By definition a hacker is “a person who enjoys exploring the details of programmable systems and stretching their capabilities, as opposed to most users, who prefer to learn only the minimum necessary.” Using this definition, the Myjive team could be deemed a group hackers, because we are always trying to push the boundaries of the technology at our disposal. Our mentality is “choose to evolve.” If it’s hacking the connect to create gesture based interfaces and experiences or trying to maximize a CMS’s capabilities to better serve our clients, we continually strive to make the experiences we create better. To see a couple of hacks that we have already done please see our projects for Electrosonic or BMW Mini.

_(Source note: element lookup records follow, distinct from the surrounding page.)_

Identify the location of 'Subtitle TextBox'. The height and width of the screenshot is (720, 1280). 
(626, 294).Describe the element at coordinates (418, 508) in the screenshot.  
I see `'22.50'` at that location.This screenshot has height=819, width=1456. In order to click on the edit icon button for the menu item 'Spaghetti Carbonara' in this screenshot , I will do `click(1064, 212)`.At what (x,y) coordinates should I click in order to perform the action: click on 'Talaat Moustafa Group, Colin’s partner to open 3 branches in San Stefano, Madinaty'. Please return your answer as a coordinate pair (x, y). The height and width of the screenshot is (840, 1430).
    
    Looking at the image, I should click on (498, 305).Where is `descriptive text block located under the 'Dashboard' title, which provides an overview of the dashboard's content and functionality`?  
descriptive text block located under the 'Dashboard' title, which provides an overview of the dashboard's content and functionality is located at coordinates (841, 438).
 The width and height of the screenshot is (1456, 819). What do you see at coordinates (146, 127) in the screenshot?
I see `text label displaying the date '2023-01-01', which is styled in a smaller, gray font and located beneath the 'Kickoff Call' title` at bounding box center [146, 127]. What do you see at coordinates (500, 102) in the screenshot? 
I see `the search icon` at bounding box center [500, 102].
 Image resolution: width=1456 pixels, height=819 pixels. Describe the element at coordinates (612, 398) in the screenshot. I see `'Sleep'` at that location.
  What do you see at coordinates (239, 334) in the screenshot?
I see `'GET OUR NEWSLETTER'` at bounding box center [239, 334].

However, the mainstream media and notion of a hacker differs quite a bit. Hackers are seen as people who use their computer programming skills to “illegally infiltrate secure systems with the intention of doing harm to the system.” By this definition, groups and hackers like Anonymous and Lulzsec only fit this definition. Unfortunately, these “Black Hat” hackers tend to receive the media attention, even though there are more than just malicious hackers out there. There are also White and grey Hat hackers. White-hat hackers refers to “an ethical hacker, or a computer security expert, who specializes in penetration testing and in other testing methodologies to ensure the security of an organization’s information systems” While a grey-hat hacker is a mixture of the black and white hats. They “sometimes arguably act illegally, though in good will, or to show how they disclose vulnerabilities.”
So in general, are hackers good or bad?
My personal opinion is that hackers are good, even though I don’t like some of their methods. Across the board, hackers show you the weaknesses in computer programs, hardware and networks. They also show you how far a program or piece of hardware can be pushed both creatively and technically. Also, for those companies that are open to their products being hacked, it shows how to make their products more secure or what their customers really want them to produce. We can see an example of this in the case of the Xbox Kinect and all the hacks that have been produced with that piece of hardware. Lastly, they can help protect our rights. For example, Anonymous has stepped up and actively protested the SOPA/PIPA bills in the U.S. Congress and supported Tunisia and Syria in their recent upheavals. Unfortunately, along with showing support in legal protests, they have also resorted to malicious attacks on supporters of these events, which in my personal opinion is unacceptable.